La Bourse de Beyrouth était en légère hausse hier, bien que l’attention des investisseurs locaux se concentrât toujours sur la situation politique intérieure très préoccupante à la veille du meeting de la « victoire » organisé par le Hezbollah aujourd’hui. Ce mouvement n’a pas touché Solidere et le cimentier Holcim qui ont continué de battre en retraite. Mais le repli de leurs cours a été limité par des opérateurs qui ont plus acheté que vendu à la baisse les titres de ces sociétés, notamment Solidere.

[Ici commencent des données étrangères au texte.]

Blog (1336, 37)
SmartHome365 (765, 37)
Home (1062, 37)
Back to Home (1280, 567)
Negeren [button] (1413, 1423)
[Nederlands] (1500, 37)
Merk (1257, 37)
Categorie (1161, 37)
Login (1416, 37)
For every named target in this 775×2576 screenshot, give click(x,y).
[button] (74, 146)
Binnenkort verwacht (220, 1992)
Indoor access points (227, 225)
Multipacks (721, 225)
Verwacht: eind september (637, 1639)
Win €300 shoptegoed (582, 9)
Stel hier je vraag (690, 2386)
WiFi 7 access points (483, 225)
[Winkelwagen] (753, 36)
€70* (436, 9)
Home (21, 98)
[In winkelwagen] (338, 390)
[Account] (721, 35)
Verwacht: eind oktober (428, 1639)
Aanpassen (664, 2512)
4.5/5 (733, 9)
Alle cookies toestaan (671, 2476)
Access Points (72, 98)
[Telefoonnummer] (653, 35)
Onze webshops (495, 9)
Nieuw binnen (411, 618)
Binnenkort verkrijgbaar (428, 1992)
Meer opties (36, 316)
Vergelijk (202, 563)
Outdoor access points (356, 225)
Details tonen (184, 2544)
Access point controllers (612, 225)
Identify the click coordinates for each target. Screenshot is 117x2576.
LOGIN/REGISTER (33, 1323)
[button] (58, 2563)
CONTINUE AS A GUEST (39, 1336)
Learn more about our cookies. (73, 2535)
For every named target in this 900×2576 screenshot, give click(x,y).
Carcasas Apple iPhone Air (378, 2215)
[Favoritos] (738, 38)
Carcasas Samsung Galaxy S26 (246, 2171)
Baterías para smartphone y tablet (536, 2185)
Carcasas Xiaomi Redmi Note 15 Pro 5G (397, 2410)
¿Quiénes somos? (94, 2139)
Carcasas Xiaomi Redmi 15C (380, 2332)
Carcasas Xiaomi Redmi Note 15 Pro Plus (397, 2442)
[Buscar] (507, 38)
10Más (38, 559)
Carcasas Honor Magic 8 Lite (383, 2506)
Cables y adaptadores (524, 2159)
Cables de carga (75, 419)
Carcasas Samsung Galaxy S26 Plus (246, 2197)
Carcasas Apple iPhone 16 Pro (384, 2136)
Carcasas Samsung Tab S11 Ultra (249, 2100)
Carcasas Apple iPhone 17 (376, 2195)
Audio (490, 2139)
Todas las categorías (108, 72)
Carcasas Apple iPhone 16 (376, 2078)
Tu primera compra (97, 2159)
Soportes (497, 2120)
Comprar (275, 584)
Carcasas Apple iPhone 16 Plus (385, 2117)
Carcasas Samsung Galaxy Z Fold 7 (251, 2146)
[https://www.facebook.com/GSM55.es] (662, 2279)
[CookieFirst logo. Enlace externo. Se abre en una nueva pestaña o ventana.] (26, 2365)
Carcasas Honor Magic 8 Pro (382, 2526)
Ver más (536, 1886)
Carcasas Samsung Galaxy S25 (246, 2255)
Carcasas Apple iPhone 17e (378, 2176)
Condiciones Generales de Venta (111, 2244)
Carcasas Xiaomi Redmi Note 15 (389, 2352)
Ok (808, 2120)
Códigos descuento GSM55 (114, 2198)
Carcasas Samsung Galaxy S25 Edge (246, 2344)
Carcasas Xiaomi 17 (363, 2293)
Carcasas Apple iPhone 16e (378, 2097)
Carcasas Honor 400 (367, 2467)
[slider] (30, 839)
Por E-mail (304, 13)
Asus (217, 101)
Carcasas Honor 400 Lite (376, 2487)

Les actions A et B de celle-ci ont ainsi perdu 0,21 % pour la catégorie A et 0,16 % pour la catégorie B, alors que Holcim abandonnait 1,74 %.
Les valeurs bancaires ont donc été bien orientées, en particulier les certificats GDR de la Bank Audi. Ceux-ci ont continué à être activement recherchés par des investisseurs arabes, selon des milieux boursiers bien informés, ce qui a donné aussi de l’actualité à ceux émis par la BLOM Bank qui ont repris le chemin de la hausse. Les premiers ont ainsi regagné 2 $ par certificat ou 3,06 %, alors que les seconds ont limité leur gain à 1 %, pendant que les actions ordinaires de la Byblos Bank se maintenaient invariablement à 1,90 $.
En effet, l’indice BLOM des valeurs libanaises a dû clôturer finalement à 1334,28 points, en légère hausse de 1,72 point ou 0,13 %, dans des échanges un peu plus étoffés. Ceux-ci ont totalisé hier 137 199 titres d’une valeur de 2 604 769 $, dont 72 806 actions A et B de Solidere d’une valeur de 1 313 859 $, contre 136 939 titres d’une valeur de 1 506 840 $, dont 56 237 actions A et B de Solidere d’une valeur de 1 024 227 $, la veille.
Sur le marché libanais des changes, l’offre du dollar l’a emporté hier sur la demande en cette monnaie dans les opérations interbancaires. Le billet vert s’est, en effet, négocié dans une fourchette comprise entre 1 512,25 et 1 512,75 LL avec un point d’ancrage à 1 512,50 LL, niveau auquel la Banque du Liban a absorbé tous les excès d’offres, selon les cambistes de la place.
Les Bourses étrangères diversement orientées
Les Bourses européennes ont continué sur leur lancée de la veille, sur fond de pause rassurante de la Fed dans le relèvement de son principal taux directeur. Elles ont été soutenues aussi par des nouvelles faisant état d’un plan établi par Airbus pour la réduction de ses coûts d’au moins 2 milliards d’euros par an. Il en est de même des rumeurs de rachat de Vivendi par des fonds d’investissements qui ont relancé les spéculations à la hausse des télécoms.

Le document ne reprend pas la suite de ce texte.